10Si en la novela - como afirma Dánisa Bónacic (2015) - el espacio “es concebido como un archivo de aspectos culturales y personajes literarios que han formado la identidad argentina y que forman parte ahora de los escombros y ruinas del presente” (p. 115), cabe preguntarse entonces por los espacios que quedan al margen de este proceso. En clave arquitectónica del texto, se puede observar que la mayor cantidad de vínculos intertextuales están acumulados en los espacios de la ciudad y la pampa, con referencias a los textos canónicos de la literatura argentina y a algunos de la inglesa. Hallstead y Dabove (2012) y Pérez Gras (2012) relacionan la parte de la selva con El entenado, de Juan José Saer, pero, si ese fuera el caso, Mairal estaría disputando el imaginario de ese espacio, pues de partida se tensiona la imagen del antropófago. Aunque hay señales de que los Ú consumen órganos de sus rivales (Mairal, 2012, p. 280), no es donde está puesto el foco de su representación. Más aún, esta figura se verá subvertida, cuando argumentalmente se posiciona este atributo en el pináculo de lo que se considera civilizado: los grandes accionistas de la bolsa de valores. Lo que ocurre a María con los Ú no es representado a través de la densidad referencial, sino de una poética de la tribu y conexiones con sustratos que se escinden del discurso nacional homogeneizante y de la tradición letrada. En este sentido, pienso que, al instalar al final del recorrido narrativo este episodio en una novela que está entramada en un diálogo dual de vigorosa tradición literaria (la cual es referida y luego destruida junto con sus lugares), Mairal manifiesta que todavía quedan espacios sociales que no están completamente dominados por la hegemonía, donde podría asomarse lo nuevo.
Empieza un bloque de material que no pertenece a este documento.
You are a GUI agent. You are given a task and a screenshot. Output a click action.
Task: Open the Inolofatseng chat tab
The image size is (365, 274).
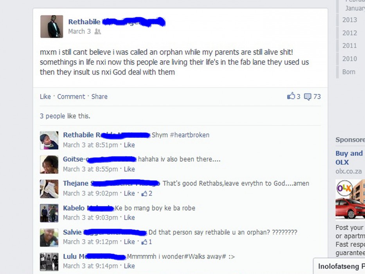pos(339,266)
11Aparte de este crítico, varios otros han dedicado algunos fragmentos a analizar el nombre que adopta la china y su relevancia en el desarrollo identitario y narrativo, como Portela (2019) y Fleisner (2020), entre otros. En general, las reflexiones están enfocadas en observar la multiplicidad de orígenes y referencias extratextuales que se realizan mediante su composición, las cuales dan cuenta de la sumatoria de rasgos culturales que se condecirán, más adelante, con la comunidad de los Iñchiñ.

12“Bien llevado... era un hombre muy fácil Hernández” (Cabezón Cámara, 2018, p. 110), dice Liz a Josephine, lo que da a entender que le sigue el juego y sabe cómo engañarlo para que crea lo que ella quiere. Incluso se hace la ofendida cuando Hernández sugiere la posibilidad de las relaciones extramaritales, antes de que sucedan efectivamente (p. 121).

13No ocurre lo mismo en el caso de Las aventuras… donde la comunidad se crea con la participación del grupo de Josephine y nadie es autóctono del lugar al que llegan al final.

14Los registros reunidos por la Fundación Nacional del Indio (FUNAI) en Brasil registran más de cien grupos de indígenas aislados, como informan en su página web: https://www.gov.br/funai/pt-br/atuacao/povos-indigenas/povos-indigenas-isolados-e-de-recente-contato. Estos datos podrían conjuntarse con los organismos encargados en otros países de la zona amazónica, donde estos grupos viven en territorios muchas veces protegidos por ley, pero padecen constantemente invasiones con fines lucrativos, siendo violentados directa o indirectamente por agentes occidentales (matanzas para obtener riquezas de sus tierras o contagios de enfermedades para las cuales no tienen defensas inmunitarias, una de las principales preocupaciones respecto a la pandemia de COVID-19).

15En la bibliografía crítica de la novela de Mairal queda patente el interés sobremedido por el binomio civilización y barbarie y su masa de referencias intertextuales que en algunos casos llega incluso a la omisión total del capítulo de los Ú. Las palabras dedicadas hasta ahora a esta comunidad representada no deben ocupar el 5% de la reflexión crítica (y además con reduccionismos), como si el nombre de la novela eliminara que dentro de ella existe el espacio del río. Con estos gestos interpretativos, en una narración que desplaza explícitamente el centro y la periferia, los críticos parecieran reestablecer la hegemonía que la obra busca desestabilizar.